Auf der Podiumsdiskussion „Was ist europäisch? Die neue EU der Zukunft…“ diskutierte Milan Cobanov (Vorstandsmitglied des ZSD) mit Vertretern der EU und der Bundespolitik als auch der Politikwissenschaft über das zukünftige Gesicht der Europäischen Union. Auch das Publikum wurde eingebunden und beteiligte sich mit Fragen und Anregungen und Kritiken zahlreich an den diversen Diskussionen, die sogar dazu führten, dass man die Veranstaltung etwas verlängern musste.

Die Interessanteste Veranstaltung die der Zentralrat auf die Beine gestellt hat, ist definitiv die Podiumsdiskussion „Lasst uns in Ruhe mit eurem Kosovo!“ – Warum ist die Kosovofrage für die serbische Nation so wichtig? Protagonisten dieser Veranstaltung waren Vertreter der serbischen Jugend aus Serbien und Deutschland, die Ihre teils verschiedenen teils gleichen Standpunkte zum Thema „Kosovo“ klar gemacht haben. Dazu sind aus Serbien Milovan Ðurdevic (stellv. Vorsitzender der Jugend der Demokratischen Partei Serbiens) und Nikola Pucarevic (polit. Berater und Sympathiseur der Liberaldemokratischen Partei Serbiens) extra angereist. Zugegen waren ebenfalls Petar Mišcevic (Slawist aus Nürnberg) und Bojan Miloševic (Stellv. Vors. des ZSD-NRW und Leiter des Serb. Studentenbundes aus Wuppertal), welche die Position der serbischen Jugend in Deutschland vertreten haben. Auch hier wurde das Publikum stark eingebunden welches zu diesem brenzligem und aktuellen Thema so manche Frage und Kommentar übrig hatte.
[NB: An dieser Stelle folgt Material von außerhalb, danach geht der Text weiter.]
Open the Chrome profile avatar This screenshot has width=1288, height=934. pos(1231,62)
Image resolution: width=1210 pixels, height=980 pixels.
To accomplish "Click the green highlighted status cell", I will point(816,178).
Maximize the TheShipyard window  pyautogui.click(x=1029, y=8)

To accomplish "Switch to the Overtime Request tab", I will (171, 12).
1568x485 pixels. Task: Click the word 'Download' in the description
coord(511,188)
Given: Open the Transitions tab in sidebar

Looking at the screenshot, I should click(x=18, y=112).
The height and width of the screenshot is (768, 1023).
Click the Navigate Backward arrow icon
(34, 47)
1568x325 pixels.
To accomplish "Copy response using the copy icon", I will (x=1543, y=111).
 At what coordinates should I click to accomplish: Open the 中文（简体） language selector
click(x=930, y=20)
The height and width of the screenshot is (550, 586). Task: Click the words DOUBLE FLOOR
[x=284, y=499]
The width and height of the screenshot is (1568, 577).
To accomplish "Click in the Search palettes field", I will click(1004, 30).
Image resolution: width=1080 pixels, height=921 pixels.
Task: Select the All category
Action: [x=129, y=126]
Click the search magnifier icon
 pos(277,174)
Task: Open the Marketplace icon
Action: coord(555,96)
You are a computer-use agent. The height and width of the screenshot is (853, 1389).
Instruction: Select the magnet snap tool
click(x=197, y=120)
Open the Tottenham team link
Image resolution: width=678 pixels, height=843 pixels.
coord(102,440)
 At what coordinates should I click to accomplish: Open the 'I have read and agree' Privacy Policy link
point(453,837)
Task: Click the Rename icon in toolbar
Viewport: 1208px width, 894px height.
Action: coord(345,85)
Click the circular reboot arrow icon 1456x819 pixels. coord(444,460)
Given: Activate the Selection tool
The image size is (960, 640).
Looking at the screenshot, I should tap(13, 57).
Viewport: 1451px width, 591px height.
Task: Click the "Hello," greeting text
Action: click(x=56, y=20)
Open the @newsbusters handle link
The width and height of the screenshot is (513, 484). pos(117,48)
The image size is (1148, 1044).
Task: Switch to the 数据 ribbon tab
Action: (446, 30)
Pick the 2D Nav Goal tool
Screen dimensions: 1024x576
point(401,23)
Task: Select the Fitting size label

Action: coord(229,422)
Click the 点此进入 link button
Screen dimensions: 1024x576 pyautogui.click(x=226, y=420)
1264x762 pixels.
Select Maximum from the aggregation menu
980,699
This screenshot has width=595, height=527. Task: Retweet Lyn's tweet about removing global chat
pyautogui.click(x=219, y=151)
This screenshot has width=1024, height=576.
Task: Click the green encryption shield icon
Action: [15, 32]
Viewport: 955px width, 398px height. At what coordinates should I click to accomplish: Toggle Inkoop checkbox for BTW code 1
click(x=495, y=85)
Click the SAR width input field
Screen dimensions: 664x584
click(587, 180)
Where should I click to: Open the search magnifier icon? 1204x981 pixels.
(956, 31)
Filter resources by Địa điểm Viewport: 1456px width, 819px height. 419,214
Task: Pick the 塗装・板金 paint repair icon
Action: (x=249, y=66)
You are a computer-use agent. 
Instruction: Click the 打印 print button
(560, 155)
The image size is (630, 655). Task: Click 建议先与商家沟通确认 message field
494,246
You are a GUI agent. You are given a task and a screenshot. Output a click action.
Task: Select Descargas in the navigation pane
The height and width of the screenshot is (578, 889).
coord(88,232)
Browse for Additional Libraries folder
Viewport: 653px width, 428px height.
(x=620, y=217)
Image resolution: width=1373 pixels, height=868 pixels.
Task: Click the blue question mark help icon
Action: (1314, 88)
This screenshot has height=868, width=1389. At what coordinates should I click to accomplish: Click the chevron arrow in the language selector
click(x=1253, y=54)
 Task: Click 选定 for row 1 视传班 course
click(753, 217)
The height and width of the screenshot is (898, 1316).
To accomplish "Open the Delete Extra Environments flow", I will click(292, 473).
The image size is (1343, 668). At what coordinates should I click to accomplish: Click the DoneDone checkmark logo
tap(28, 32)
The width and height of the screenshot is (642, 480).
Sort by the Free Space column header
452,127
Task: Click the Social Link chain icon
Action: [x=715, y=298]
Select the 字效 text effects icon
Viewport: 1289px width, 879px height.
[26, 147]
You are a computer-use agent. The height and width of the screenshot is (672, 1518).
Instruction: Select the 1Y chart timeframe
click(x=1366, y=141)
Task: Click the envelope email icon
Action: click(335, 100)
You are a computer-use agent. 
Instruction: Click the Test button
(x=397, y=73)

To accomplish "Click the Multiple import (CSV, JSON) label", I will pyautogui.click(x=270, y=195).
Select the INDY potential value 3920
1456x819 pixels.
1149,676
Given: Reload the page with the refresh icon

Bei der Abschlussveranstaltung dem Workshop „Böse Serben – gute Europäer?“ ging es um die Stigmatisierung der serbischen Nation. Vor allem wie junge Serben mit Vorurteilen, aus der Gesellschaft, gegen die eigene Nation umgehen. Dazu nahmen neben den oben erwähnten Protagonisten auch interessierte Jugendliche teil, die dadurch die Sicht der Dinge aus dem Blickwinkel der serbischen Jugend gut erkennen und verstehen konnten.

Neben der engagierten Vorbereitung durch 1.300 Programmmacherinnen und -macher waren es schließlich auch 400 Mitmacher, die Berlin 08 unentgeltlich tatkräftig vor Ort unterstützt haben. 150 Infoscouts waren an allen drei Tagen rund um die Uhr im Einsatz. Bei über 600 Themen und 11.000 teilnehmenden Jugendlichen, haben sich 40 Politiker aller Ebenen beteiligt. Unter Ihnen auch Vize-Bundestags- präsident Wolfgang Thierse.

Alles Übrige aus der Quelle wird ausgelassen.